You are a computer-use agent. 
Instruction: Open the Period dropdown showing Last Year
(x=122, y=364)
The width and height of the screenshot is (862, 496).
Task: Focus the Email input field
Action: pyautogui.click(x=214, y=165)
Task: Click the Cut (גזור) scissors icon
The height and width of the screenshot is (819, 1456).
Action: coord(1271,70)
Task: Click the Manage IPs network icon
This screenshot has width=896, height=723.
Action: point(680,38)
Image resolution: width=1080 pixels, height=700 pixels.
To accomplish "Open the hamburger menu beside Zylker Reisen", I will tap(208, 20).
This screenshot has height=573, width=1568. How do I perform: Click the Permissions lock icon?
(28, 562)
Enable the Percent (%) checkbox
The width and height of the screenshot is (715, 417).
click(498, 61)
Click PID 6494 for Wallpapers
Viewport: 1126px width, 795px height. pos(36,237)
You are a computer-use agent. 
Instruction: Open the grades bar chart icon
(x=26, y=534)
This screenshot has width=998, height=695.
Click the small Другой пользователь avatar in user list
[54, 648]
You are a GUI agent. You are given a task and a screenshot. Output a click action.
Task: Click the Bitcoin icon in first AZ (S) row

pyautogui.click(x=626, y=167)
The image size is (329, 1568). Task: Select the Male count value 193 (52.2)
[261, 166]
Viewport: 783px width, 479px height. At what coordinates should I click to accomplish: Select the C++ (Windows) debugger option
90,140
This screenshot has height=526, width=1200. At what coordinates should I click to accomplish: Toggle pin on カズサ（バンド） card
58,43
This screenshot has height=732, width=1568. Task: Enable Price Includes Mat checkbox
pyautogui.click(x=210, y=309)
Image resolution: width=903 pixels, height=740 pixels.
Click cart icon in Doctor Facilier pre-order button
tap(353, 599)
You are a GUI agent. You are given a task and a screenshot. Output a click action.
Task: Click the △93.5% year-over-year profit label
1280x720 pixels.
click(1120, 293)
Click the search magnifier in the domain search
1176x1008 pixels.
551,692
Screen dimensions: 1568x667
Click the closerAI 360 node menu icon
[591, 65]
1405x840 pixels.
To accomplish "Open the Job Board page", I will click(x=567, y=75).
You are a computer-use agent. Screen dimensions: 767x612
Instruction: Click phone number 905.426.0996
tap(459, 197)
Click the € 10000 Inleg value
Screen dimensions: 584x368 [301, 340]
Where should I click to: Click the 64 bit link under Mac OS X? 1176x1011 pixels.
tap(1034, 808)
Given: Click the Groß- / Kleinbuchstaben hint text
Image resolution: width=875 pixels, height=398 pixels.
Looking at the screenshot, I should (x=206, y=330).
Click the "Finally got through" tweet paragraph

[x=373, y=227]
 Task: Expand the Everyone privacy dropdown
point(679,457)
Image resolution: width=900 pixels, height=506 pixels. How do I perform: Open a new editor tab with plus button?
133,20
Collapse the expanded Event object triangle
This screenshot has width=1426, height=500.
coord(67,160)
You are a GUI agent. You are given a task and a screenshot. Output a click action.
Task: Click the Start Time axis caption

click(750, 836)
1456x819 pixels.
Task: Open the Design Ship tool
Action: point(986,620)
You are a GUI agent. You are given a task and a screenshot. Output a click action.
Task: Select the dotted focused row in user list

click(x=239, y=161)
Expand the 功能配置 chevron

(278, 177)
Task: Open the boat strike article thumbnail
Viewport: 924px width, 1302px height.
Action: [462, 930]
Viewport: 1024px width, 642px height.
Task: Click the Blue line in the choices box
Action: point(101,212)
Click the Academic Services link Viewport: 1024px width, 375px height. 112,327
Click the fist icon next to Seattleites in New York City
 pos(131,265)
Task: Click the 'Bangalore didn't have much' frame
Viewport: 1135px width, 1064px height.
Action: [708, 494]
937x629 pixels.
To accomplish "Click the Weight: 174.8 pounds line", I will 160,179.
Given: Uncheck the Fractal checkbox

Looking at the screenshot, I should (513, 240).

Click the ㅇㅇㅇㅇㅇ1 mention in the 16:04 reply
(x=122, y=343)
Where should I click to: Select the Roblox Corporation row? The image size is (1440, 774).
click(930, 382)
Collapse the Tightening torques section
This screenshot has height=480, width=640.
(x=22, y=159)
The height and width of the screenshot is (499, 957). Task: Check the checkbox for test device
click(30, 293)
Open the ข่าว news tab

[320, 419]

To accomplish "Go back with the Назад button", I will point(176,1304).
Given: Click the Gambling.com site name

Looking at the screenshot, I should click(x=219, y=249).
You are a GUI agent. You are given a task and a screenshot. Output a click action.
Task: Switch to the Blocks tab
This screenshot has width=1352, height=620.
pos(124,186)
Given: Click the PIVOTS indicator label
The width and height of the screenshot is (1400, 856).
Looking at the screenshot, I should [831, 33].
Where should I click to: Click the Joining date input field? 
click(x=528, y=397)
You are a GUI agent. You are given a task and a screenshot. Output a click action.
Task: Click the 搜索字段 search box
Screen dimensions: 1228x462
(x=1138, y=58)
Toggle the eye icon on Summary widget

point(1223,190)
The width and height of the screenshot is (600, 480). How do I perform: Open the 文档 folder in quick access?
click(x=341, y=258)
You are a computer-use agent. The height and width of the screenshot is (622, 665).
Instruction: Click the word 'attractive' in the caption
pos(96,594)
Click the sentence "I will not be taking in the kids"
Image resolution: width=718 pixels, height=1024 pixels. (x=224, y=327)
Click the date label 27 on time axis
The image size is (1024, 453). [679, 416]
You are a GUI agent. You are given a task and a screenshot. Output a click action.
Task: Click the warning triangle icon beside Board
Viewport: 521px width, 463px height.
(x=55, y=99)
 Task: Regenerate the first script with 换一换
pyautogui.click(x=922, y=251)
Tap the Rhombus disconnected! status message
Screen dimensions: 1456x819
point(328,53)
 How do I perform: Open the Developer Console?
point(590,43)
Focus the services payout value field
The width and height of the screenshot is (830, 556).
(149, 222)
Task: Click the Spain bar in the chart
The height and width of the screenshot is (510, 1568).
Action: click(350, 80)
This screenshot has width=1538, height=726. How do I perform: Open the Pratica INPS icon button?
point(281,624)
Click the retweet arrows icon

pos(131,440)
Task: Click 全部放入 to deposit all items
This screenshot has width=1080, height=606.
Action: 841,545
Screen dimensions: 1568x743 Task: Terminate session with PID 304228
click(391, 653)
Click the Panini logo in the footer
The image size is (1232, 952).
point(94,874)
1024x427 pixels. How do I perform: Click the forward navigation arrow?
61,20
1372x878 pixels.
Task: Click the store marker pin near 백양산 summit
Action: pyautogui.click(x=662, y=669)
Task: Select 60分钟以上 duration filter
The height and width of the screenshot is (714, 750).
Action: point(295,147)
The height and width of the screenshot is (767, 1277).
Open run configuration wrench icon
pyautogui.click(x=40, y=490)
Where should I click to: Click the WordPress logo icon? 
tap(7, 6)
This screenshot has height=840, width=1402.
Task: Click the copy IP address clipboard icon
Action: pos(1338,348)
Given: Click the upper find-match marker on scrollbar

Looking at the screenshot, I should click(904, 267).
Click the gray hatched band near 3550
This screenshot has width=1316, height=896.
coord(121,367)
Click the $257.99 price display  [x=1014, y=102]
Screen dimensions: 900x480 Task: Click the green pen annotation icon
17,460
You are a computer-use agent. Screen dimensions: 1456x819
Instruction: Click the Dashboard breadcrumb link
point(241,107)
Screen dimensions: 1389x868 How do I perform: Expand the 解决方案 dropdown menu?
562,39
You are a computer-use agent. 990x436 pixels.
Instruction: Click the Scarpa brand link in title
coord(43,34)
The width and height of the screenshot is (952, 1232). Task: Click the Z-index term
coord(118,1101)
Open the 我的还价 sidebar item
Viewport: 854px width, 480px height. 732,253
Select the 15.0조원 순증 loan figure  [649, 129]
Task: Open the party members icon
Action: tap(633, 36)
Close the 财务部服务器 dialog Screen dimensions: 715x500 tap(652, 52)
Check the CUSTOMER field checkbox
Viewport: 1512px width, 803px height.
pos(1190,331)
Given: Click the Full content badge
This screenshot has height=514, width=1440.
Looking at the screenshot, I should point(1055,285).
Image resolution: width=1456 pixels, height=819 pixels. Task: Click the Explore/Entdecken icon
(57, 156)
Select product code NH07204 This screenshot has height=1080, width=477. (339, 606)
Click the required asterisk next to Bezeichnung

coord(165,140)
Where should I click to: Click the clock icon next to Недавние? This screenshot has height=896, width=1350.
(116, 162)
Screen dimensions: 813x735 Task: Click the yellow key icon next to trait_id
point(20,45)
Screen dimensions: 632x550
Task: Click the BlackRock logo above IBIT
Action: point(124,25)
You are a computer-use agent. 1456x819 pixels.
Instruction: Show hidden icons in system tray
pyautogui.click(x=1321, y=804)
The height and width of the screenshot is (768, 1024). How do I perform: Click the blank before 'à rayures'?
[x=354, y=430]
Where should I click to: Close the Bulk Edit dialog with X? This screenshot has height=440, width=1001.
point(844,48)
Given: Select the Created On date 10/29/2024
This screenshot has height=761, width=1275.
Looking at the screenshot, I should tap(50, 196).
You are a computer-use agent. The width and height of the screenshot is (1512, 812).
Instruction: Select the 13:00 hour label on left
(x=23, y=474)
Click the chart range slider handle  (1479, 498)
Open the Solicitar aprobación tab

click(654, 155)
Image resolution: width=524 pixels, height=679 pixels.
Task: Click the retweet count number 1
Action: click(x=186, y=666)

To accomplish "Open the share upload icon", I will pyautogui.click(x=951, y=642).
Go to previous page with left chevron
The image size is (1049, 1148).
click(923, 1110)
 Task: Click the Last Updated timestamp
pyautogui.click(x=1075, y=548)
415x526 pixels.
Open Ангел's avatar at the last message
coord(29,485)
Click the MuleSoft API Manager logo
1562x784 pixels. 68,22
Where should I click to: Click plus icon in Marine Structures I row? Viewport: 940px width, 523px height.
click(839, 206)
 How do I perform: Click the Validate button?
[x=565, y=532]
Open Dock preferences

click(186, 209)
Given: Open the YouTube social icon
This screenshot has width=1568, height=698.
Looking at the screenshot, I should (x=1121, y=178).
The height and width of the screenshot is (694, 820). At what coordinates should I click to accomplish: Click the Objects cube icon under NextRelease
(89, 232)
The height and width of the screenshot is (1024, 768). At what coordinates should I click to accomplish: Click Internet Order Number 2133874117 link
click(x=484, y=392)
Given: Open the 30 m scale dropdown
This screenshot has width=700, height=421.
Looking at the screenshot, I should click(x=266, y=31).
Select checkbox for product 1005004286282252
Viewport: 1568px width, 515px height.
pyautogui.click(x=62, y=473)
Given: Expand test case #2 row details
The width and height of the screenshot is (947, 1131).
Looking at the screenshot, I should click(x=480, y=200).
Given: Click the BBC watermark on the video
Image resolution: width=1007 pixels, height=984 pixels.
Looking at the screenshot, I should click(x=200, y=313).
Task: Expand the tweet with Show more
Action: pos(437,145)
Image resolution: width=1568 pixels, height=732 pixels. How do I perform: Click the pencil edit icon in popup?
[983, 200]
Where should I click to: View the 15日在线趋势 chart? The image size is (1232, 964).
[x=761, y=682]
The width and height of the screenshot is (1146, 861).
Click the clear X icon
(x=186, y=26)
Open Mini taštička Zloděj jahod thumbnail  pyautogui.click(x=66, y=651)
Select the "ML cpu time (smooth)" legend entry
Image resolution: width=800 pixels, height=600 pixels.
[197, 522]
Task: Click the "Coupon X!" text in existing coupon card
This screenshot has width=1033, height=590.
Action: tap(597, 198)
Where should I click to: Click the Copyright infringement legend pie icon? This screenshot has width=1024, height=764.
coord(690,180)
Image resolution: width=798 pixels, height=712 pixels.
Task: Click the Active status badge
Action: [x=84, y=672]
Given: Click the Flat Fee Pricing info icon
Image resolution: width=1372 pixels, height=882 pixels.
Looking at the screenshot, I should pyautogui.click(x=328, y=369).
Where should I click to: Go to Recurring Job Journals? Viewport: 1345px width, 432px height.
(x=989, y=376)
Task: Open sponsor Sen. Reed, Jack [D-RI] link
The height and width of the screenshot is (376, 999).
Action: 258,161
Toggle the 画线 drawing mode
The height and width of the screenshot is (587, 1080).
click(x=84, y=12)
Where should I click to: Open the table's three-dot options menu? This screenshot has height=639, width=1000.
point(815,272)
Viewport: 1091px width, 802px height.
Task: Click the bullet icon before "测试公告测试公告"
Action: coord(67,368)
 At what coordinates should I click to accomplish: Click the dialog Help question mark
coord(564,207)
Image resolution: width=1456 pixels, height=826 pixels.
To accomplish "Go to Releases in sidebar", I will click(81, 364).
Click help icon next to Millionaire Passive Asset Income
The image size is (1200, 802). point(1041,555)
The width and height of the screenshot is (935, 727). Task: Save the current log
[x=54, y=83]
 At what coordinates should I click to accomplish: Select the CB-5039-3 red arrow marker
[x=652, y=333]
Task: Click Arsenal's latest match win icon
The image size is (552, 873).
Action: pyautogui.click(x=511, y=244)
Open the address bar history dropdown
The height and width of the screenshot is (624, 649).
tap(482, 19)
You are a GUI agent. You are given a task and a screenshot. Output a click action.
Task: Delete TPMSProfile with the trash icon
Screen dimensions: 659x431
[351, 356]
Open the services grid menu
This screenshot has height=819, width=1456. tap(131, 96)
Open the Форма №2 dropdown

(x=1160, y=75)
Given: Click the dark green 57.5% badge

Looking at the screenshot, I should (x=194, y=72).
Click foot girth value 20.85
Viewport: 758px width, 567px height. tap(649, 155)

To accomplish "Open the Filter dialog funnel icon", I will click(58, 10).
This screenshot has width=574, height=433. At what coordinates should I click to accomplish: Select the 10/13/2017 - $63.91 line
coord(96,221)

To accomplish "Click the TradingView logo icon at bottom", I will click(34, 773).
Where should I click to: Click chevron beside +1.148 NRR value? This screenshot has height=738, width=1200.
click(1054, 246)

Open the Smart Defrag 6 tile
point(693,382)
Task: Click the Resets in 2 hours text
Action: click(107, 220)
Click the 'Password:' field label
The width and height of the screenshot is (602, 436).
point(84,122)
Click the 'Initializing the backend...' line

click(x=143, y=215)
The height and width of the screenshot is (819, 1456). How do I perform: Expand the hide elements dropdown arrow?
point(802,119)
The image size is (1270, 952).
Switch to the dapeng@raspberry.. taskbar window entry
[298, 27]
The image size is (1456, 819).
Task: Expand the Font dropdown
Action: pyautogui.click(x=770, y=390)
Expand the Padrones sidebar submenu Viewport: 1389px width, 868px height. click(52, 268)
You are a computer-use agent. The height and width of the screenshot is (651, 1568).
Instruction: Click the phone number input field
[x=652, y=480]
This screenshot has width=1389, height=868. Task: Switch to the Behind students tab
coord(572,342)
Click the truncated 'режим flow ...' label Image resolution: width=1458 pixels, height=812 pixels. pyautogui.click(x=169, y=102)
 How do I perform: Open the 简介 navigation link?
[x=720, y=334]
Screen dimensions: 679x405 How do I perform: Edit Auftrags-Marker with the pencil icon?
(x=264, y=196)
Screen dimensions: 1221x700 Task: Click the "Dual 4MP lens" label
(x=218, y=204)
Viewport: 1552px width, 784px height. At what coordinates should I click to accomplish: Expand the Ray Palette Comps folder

Instructions to follow: Copy out the items starting at the line containing "Click help icon" and ending after the line containing "click(x=143, y=215)", with both of those lines included.

Written solution:
Click help icon next to Millionaire Passive Asset Income
The image size is (1200, 802). point(1041,555)
The width and height of the screenshot is (935, 727). Task: Save the current log
[x=54, y=83]
 At what coordinates should I click to accomplish: Select the CB-5039-3 red arrow marker
[x=652, y=333]
Task: Click Arsenal's latest match win icon
The image size is (552, 873).
Action: pyautogui.click(x=511, y=244)
Open the address bar history dropdown
The height and width of the screenshot is (624, 649).
tap(482, 19)
You are a GUI agent. You are given a task and a screenshot. Output a click action.
Task: Delete TPMSProfile with the trash icon
Screen dimensions: 659x431
[351, 356]
Open the services grid menu
This screenshot has height=819, width=1456. tap(131, 96)
Open the Форма №2 dropdown

(x=1160, y=75)
Given: Click the dark green 57.5% badge

Looking at the screenshot, I should (x=194, y=72).
Click foot girth value 20.85
Viewport: 758px width, 567px height. tap(649, 155)

To accomplish "Open the Filter dialog funnel icon", I will click(58, 10).
This screenshot has width=574, height=433. At what coordinates should I click to accomplish: Select the 10/13/2017 - $63.91 line
coord(96,221)

To accomplish "Click the TradingView logo icon at bottom", I will click(34, 773).
Where should I click to: Click chevron beside +1.148 NRR value? This screenshot has height=738, width=1200.
click(1054, 246)

Open the Smart Defrag 6 tile
point(693,382)
Task: Click the Resets in 2 hours text
Action: click(107, 220)
Click the 'Password:' field label
The width and height of the screenshot is (602, 436).
point(84,122)
Click the 'Initializing the backend...' line

click(x=143, y=215)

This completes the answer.